Convert the material below, everything from the line containing "Click the 30% OFF badge on Detergent Liquid" down to the line containing "coord(293,81)", both of those lines included, into a JSON list of strings with one string per line and no blank lines.

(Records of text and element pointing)
_ _ _ _ _

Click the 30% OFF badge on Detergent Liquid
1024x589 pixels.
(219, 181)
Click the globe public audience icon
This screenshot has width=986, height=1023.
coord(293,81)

_ _ _ _ _

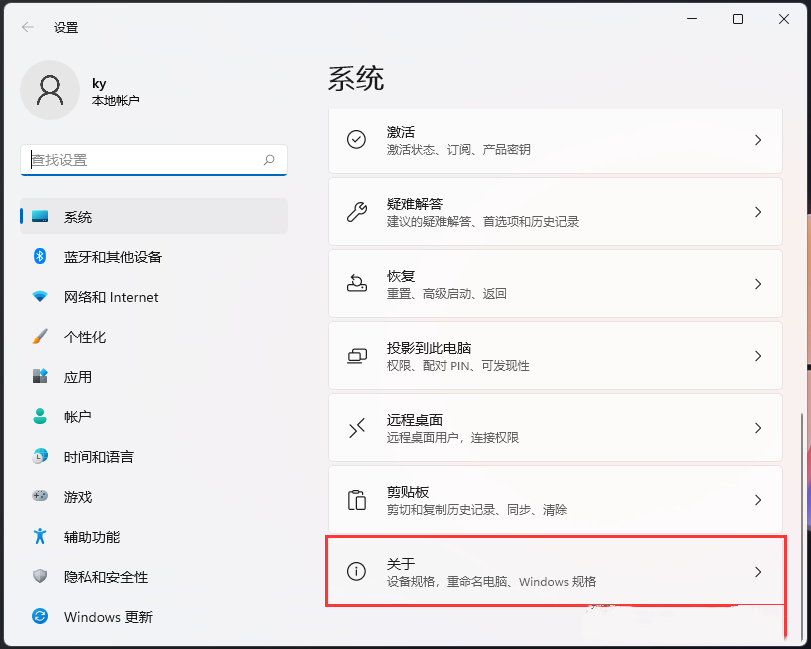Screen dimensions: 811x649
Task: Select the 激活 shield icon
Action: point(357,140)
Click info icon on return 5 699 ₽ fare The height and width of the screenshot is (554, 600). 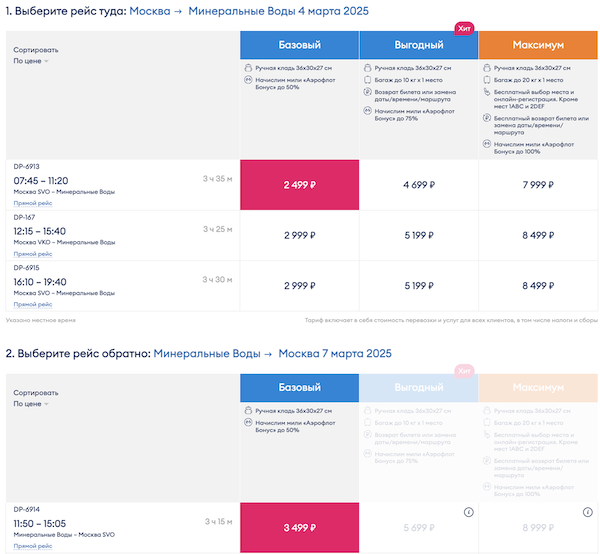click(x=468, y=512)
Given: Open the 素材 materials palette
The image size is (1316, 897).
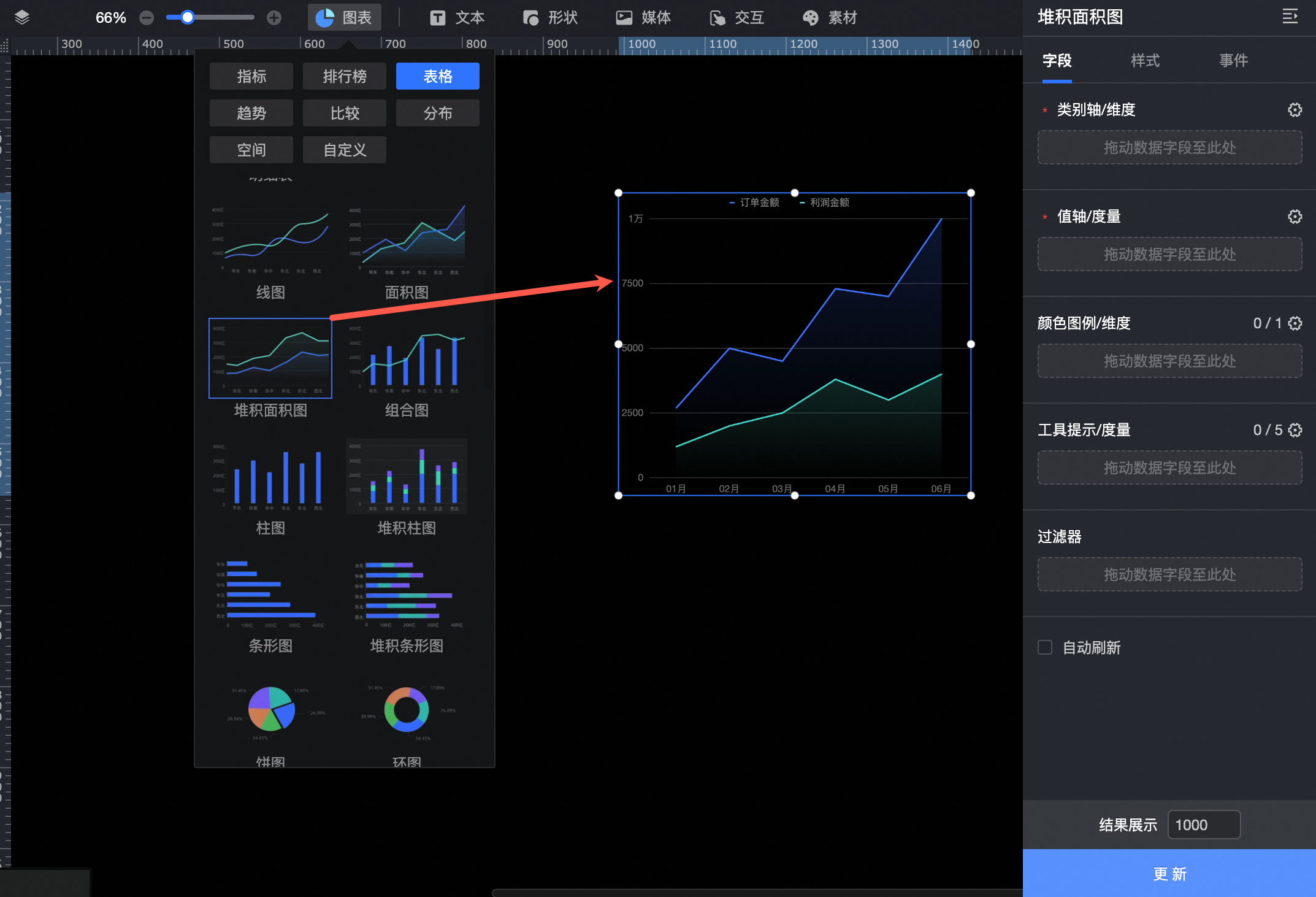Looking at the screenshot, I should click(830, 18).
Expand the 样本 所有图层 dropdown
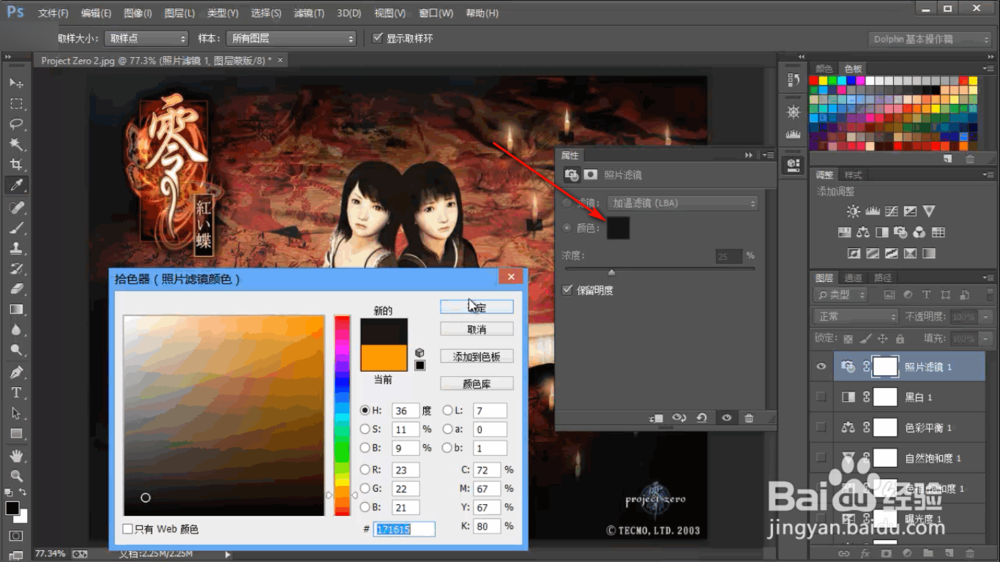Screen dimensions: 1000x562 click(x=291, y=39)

_ _ _ _ _

Response to the exercise —
[
  "Click the 30% OFF badge on Detergent Liquid",
  "1024x589 pixels.",
  "(219, 181)",
  "Click the globe public audience icon",
  "This screenshot has width=986, height=1023.",
  "coord(293,81)"
]